A solução jurídica para o caso é a alienação judicial com a reserva de numerário
Carlinhos, como é conhecido, é réu confesso pelo assassinato da ex-companheira Thays Machado e do namorado dela, William Cesar Moreno, ocorrido em 18 de janeiro de 2023, no bairro Consil. Ele está preso.
A decisão é assinada pela juíza Olinda de Quadros Altomare, da 11ª Vara Cível da Capital, e foi publicada nesta quinta-feira (18). Ela determinou que o imóvel vá a leilão eletrônico, além de condenar Carlinhos ao pagamento de honorários advocatícios fixados em 10% sobre o valor atualizado do débito.

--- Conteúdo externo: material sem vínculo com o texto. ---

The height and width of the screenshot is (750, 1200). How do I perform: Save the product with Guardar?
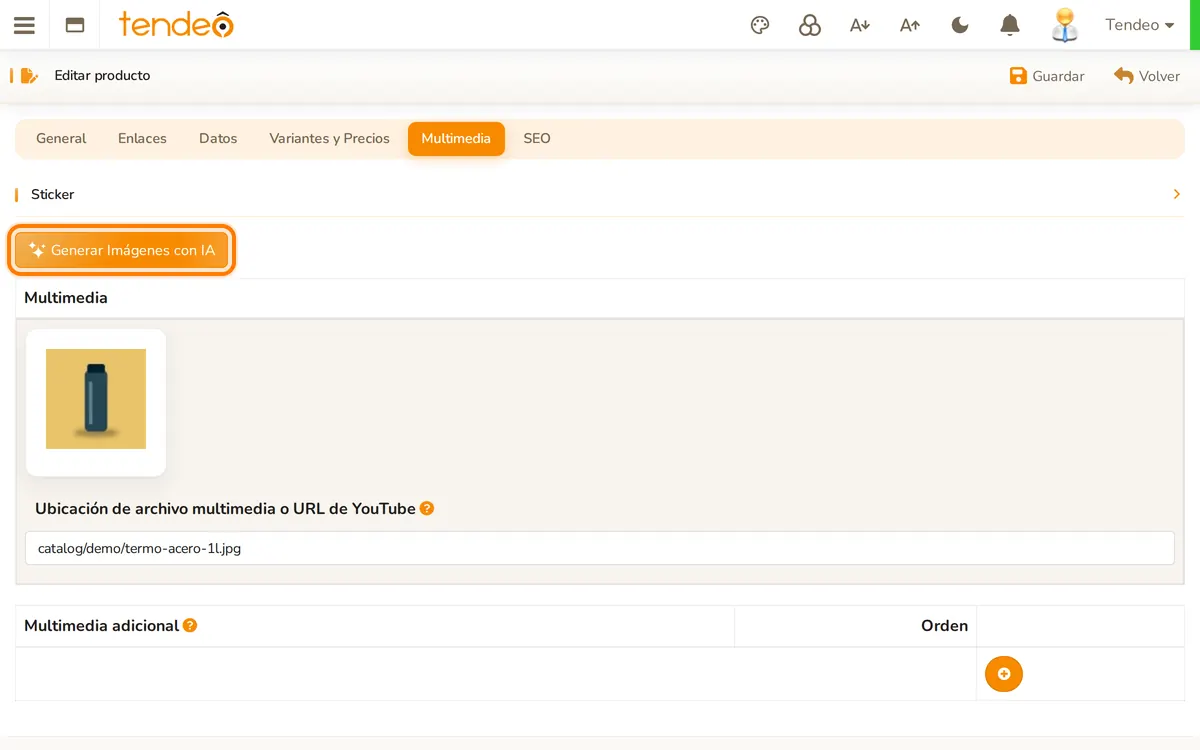point(1047,76)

No recurso, a defesa do empresário alegou que se tratava de bem de família, e por isso seria impenhorável.
Ao rebater o argumento, a magistrada destacou que a legislação exige prova inequívoca de que o imóvel é utilizado como moradia permanente pela entidade familiar, o que não ocorreu.
Na decisão, a juíza ressaltou que Carlinhos limitou-se a afirmar que a mãe reside no local, sem apresentar provas de que ele próprio mora no imóvel ou de que a genitora dependa economicamente dele.
“O executado limitou-se a alegar que sua genitora reside no imóvel, sem, contudo, acostar aos autos provas robustas de que ele próprio reside no local, ou de que sua mãe integre sua entidade familiar na condição de dependente econômica”, escreveu.
A magistrada também afastou o argumento de excesso de execução, já que o valor da dívida gira em torno de R$ 53 mil, enquanto o imóvel penhorado foi avaliado em R$ 7,5 milhões. Para ela, a desproporção, por si só, não invalida a penhora, especialmente quando não há indicação de outros bens.
Conforme a decisão, o empresário não indicou nenhum outro bem que pudesse substituir o imóvel, apesar de diversas tentativas frustradas da credora em localizar patrimônio por meio de sistemas oficiais.
“Ocorre que o princípio da menor onerosidade (art. 805 do CPC) não pode servir de escudo para a inadimplência. O parágrafo único do referido dispositivo é claro ao estabelecer que “ao executado que alegar ser a medida executiva mais gravosa incumbe indicar outros meios mais eficazes e menos onerosos, sob pena de manutenção dos atos executivos já determinados”.
A magistrada explicou ainda que, caso o imóvel seja leiloado, a legislação garante que apenas o valor necessário para quitar a dívida, custas e honorários seja retido, sendo o restante devolvido ao executado.
“A solução jurídica para o caso é a alienação judicial com a reserva de numerário, ou seja, do produto da arrematação será deduzido o valor do crédito exequendo, custas e honorários, sendo o saldo remanescente restituído integralmente ao executado”, consta na decisão.
Também foi negado o pedido de parcelamento da dívida. Segundo a juíza, o requerimento foi apresentado fora do prazo legal e sem o depósito inicial exigido.